<<<<
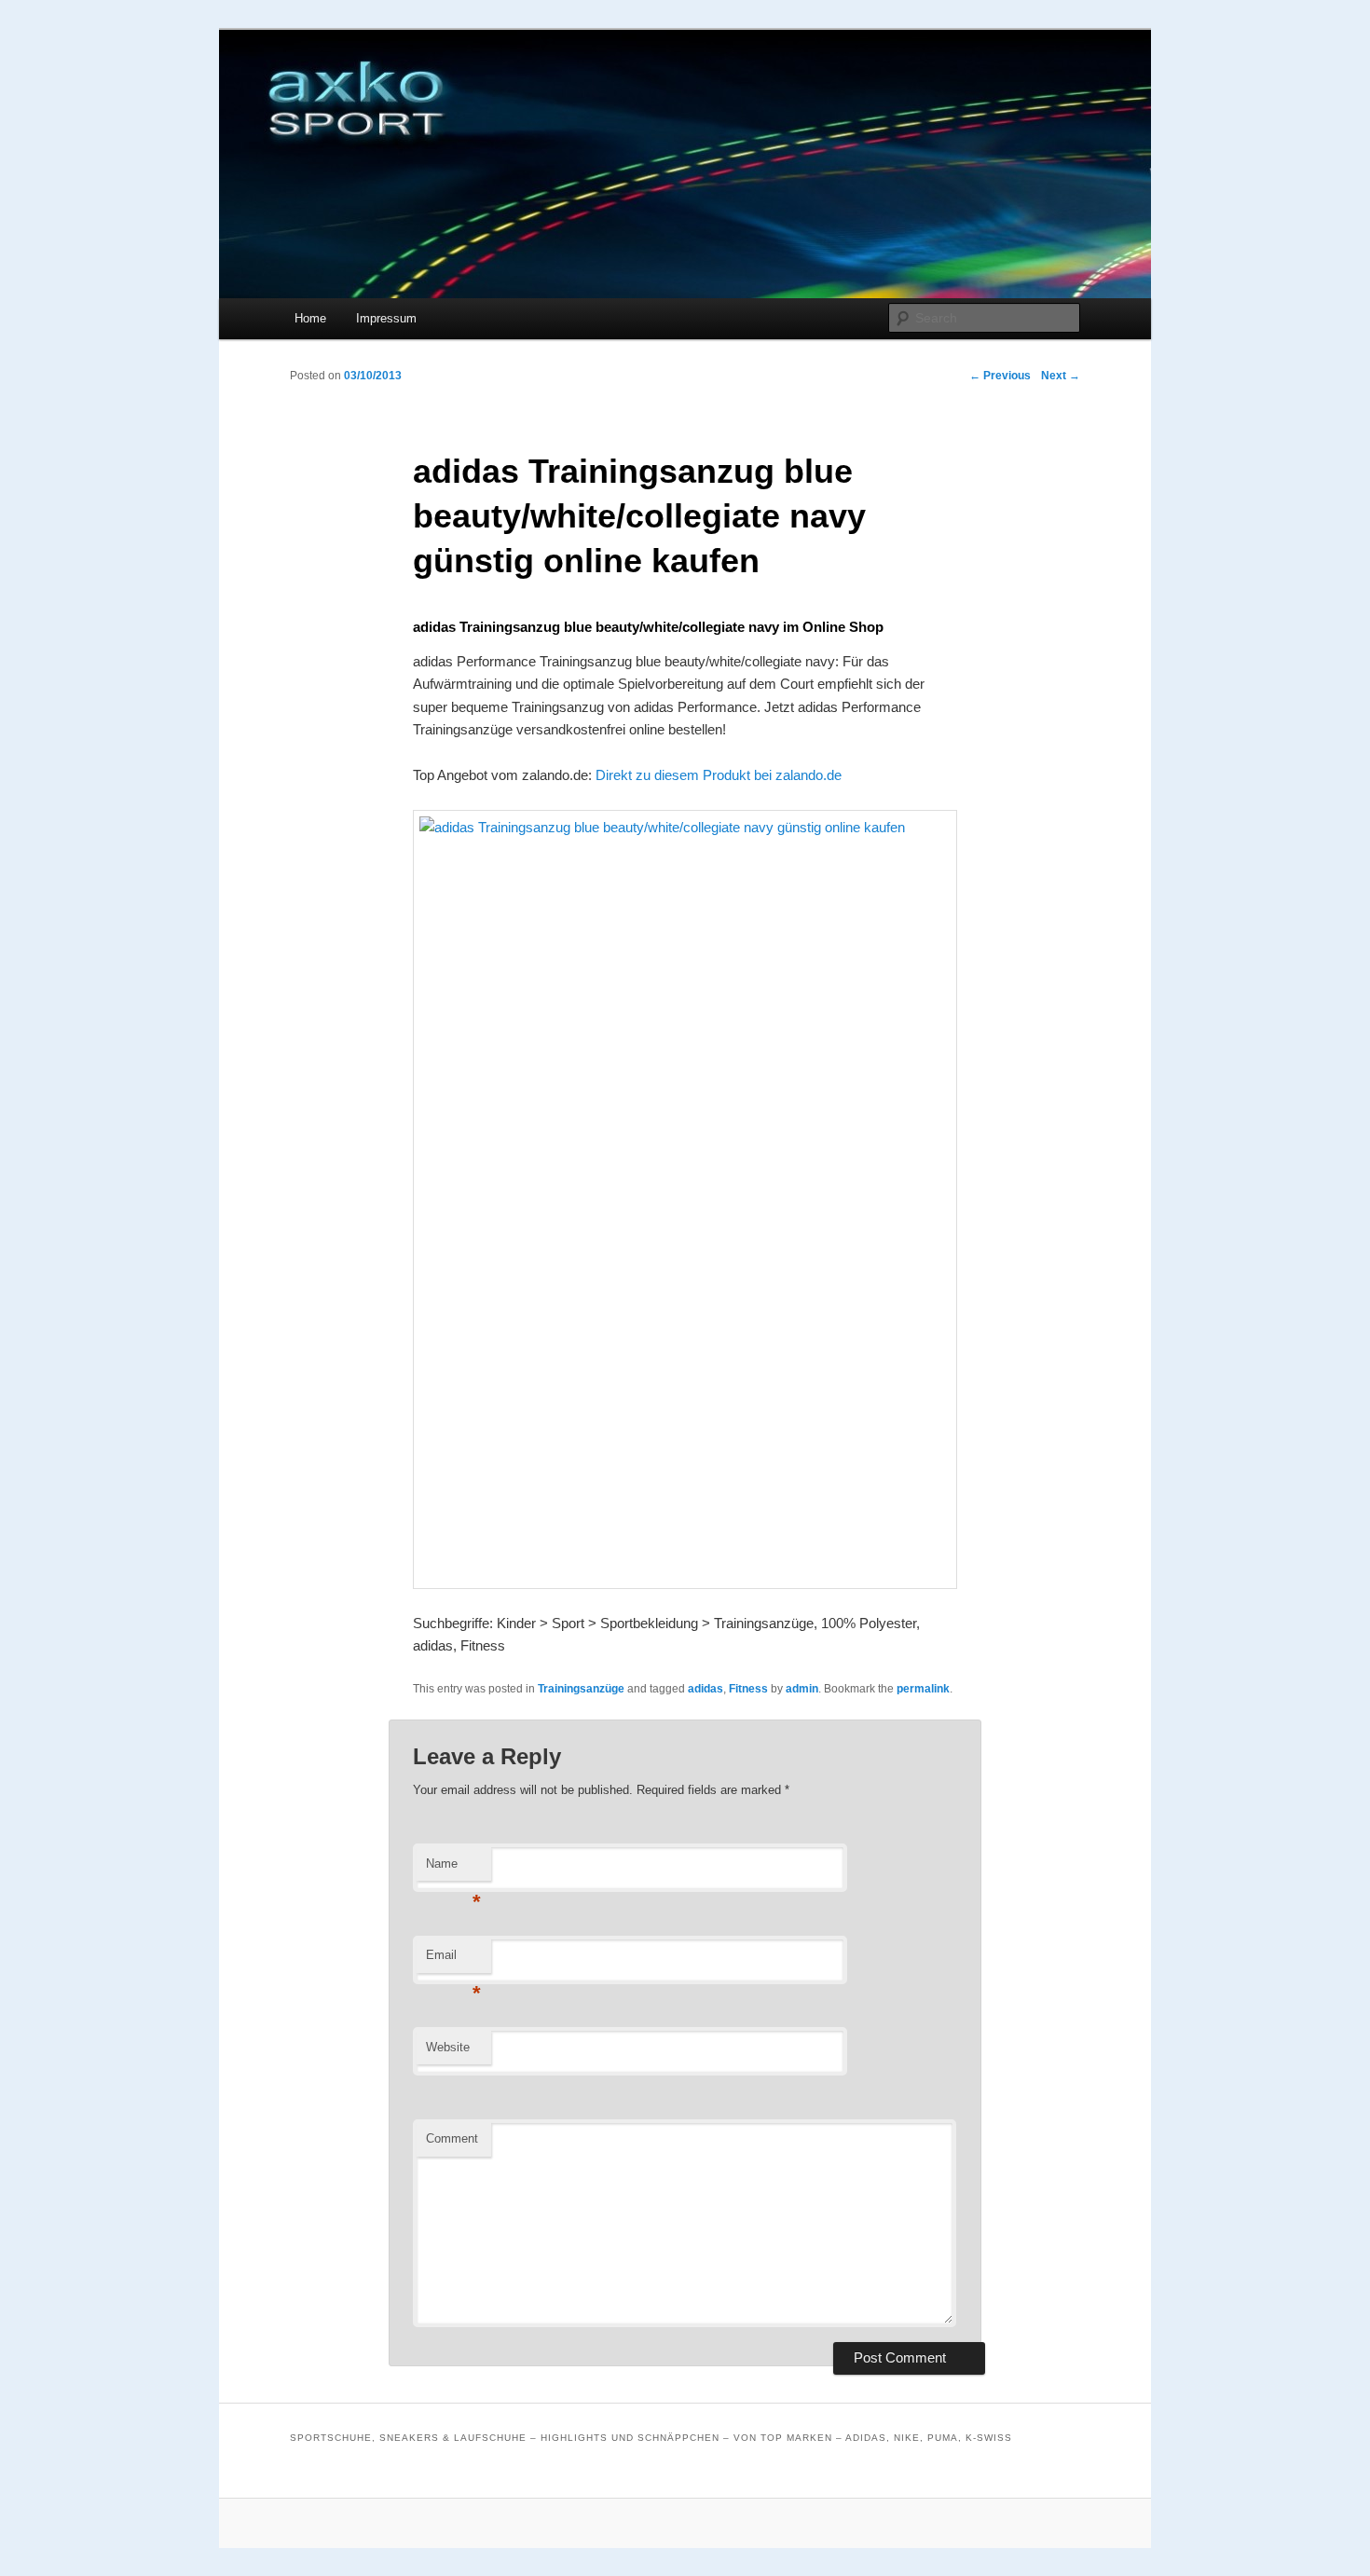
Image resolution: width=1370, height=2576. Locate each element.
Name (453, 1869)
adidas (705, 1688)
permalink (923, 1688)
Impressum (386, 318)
>>>>
● What you will do: Exact copies of the entries above are needed, with every picture removed.

● Solution to this problem:
Image resolution: width=1370, height=2576. Locate each element.
Name (453, 1869)
adidas (705, 1688)
permalink (923, 1688)
Impressum (386, 318)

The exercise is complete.